Gelombang terjadi akibat adanya gaya-gaya alam yang bekerja di laut seperti tekanan atau tegangan dari atmosfir (khususnya melalui angin), gempa bumi, gaya gravitasi bumi dan benda-benda angkasa (bulan dan matahari), gaya coriolis (akibat rotasi bumi), dan tegangan permukaan (Triatmadja, 2004 dalam Darmiati, 2013).
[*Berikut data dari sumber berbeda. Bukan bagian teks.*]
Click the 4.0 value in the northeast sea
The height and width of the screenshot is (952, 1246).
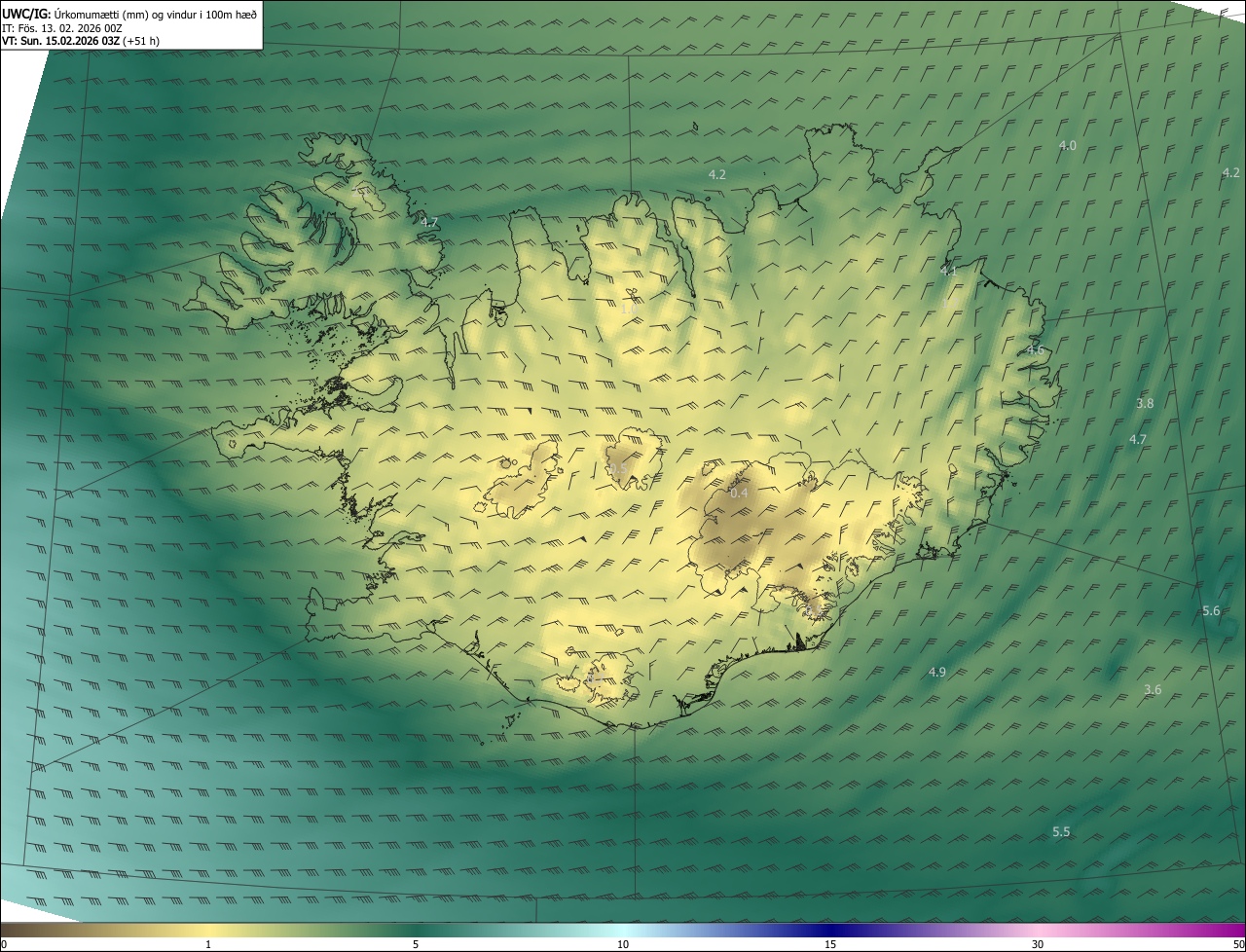coord(1068,146)
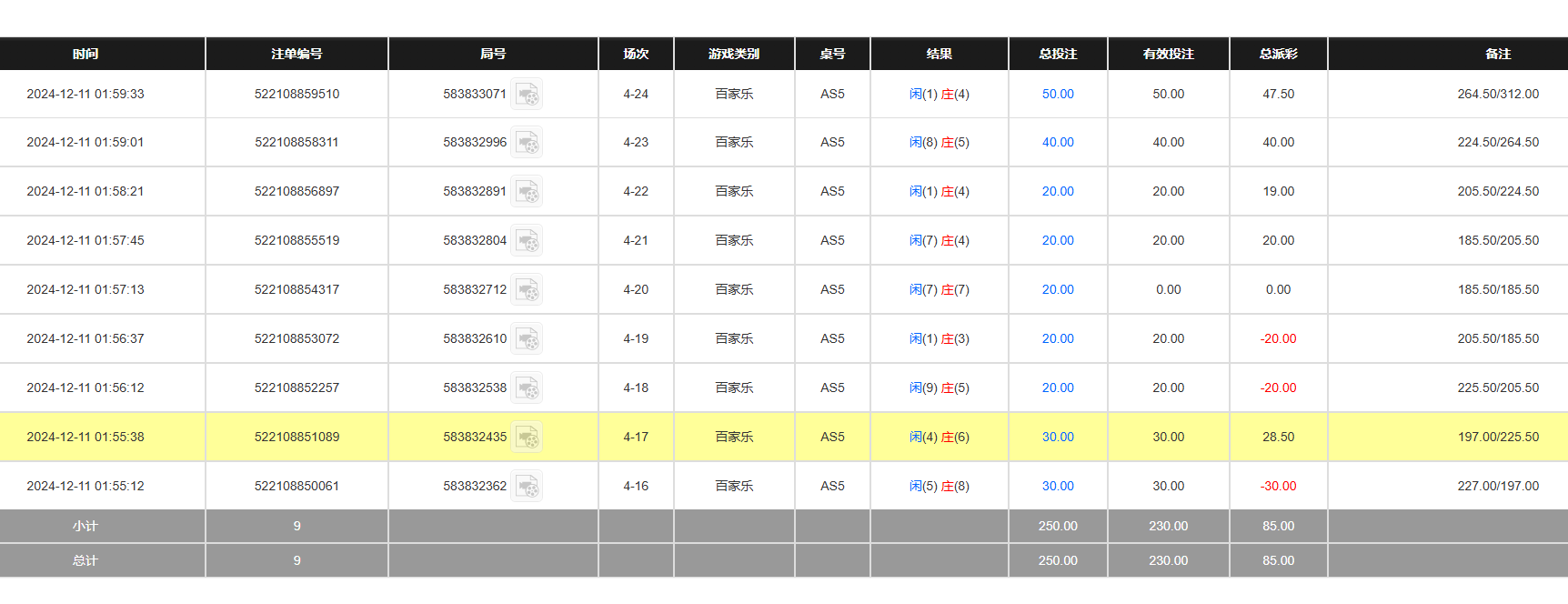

Pada umumnya gelombang terjadi karena hembusan angin di permukaan air laut. Daerah di mana gelombang itu dibentuk disebut daerah pembangkitan gelombang (wave generating area). Gelombang yang terjadi di daerah pembangkitan disebut sea, sedangkan gelombang yang terbentuk di luar daerah pembangkitan disebut swell. Ketika gelombang menjalar, partikel air di permukaan bergerak dalam suatu lingkaran besar membentuk puncak gelombang pada puncak lingkarannya dan lembah pada lintasan terendah. Di bawah permukaan, air bergerak dalam lingkaran-lingkaran yang makin kecil. Saat gelombang mendekati pantai, bagian bawah gelombang akan mulai bergesekan dengan dasar laut yang menyebabkan pecahnya gelombang dan terjadi putaran pada dasar laut yang dapat membawa material dari dasar pantai serta menyebabkan perubahan profil pantai (Triatmodjo, 1999 dalam Darmiati, 2013).
2.3 Arus
Arus merupakan gerakan mengalir suatu massa air yang dapat disebabkan oleh tiupan angin, atau karena perbedaan dalam densitas air laut atau pula disebabkan oleh gerakan bergelombang panjang. Arus yang disebabkan oleh pasang surut biasanya lebih banyak diamati di perairan pantai terutama pada selat-selat yang sempit dengan kisaran pasang surut yang tinggi. Di laut yang terbuka, arah dan kekuatan arus di lapisan permukaan sangat banyak ditentukan oleh angin (Nontji, 1987 dalam Nadia, et al, 2013).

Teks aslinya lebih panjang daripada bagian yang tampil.